Kitamura weaves a psychological drama not by analyzing and delving into characters but by exploring how the characters don’t know one another. What Isabella doesn’t know about the narrator and Christopher keeps the two women in contact. So, too, between the narrator and the taxi driver she meets in Greece: “the same mechanism of destruction that had operated upon my own life, it was something that we shared… neither of us said anything further” (157). The negative space between them becomes a bond. She is also aloof from her new fiance, Yvan, with whom she is “still waiting” at the end of the book, “for what… neither of us could say” (229). Her inability to act, the persistent questions and inquiry that stall her, rather than what she does, characterize her. Therefore, it is hard to picture her with Christopher, a charismatic and adventurous womanizer (his mother says he “can’t keep his cock in his pants”), who loves to make connections and write about them, but not to get to the bottom of things. His shallowness is at odds with the narrator’s thoughtful and probing tone. She tries, throughout the text, to put her finger on what brought them together; all she knows is what keeps her from severing the last tie: her promise not to tell of the separation.
Just as the narrator asks what attracts her to Christopher, we wonder what draws us to the narrator? We know little about her appearance and scant information about her job as a translator. But we are intimately acquainted with her observations. We see as she sees. We share a perspective, separate, anonymous form each other, but both in position of observer.
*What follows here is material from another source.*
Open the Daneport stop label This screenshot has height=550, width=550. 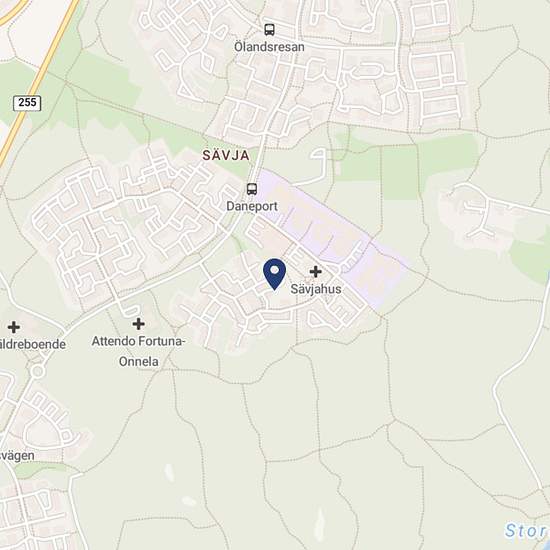(252, 206)
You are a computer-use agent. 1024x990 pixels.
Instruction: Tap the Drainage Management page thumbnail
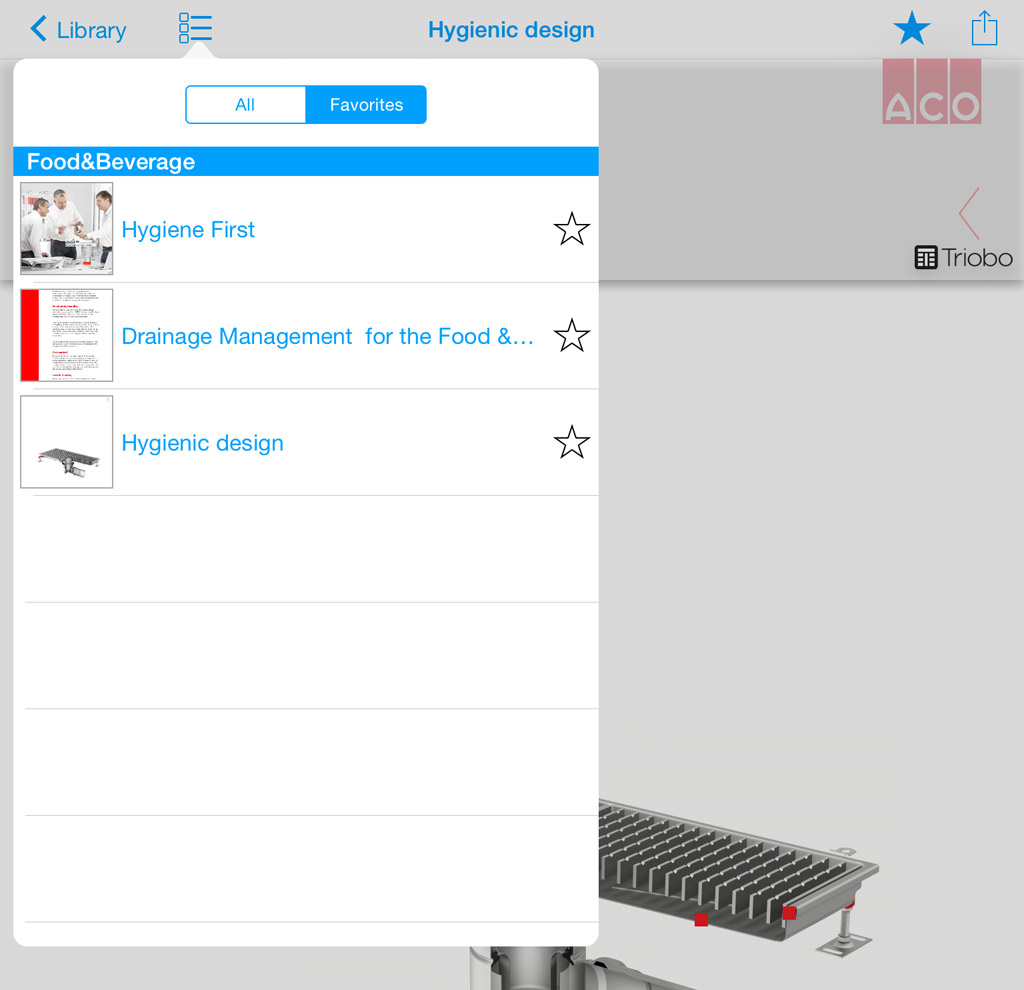(x=67, y=336)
In this way, exploring the void between knowing and unknowing becomes a literary as well as a psychological theme. Comparing her situation to that of the Colonel and the Countess in Balzac’s Colonel Chabert, which she has translated, our narrator says, “and so despite the clear differences, life rarely finds its exact likeness in a novel, that is hardly fiction’s purpose, there was a similarity to the situations, a resonance that was the product of the mutual chasm between the letter of the law and the private reality. The question was which to serve, which to protect” (188). Don’t we all read our own lives into novels? Don’t we compare our lives to those around us, in books and in reality? We want to learn from others’ mistakes and successes. And authors capitalize on our desires to know one another, not to exploit, but to inspire new outcomes. Like the professional mourners Christopher researches in Greece, master singers with lugubrious voices, who are paid to honor the dead as laypeople cannot, Kitamura’s carefully wrought prose mitigates our confrontation with others’ private affairs. We are in the hands of an artist. Hers is not an intrusion into her characters lives, nor into our own, rather, an invitation to see beauty in what we know as well as what we will never know.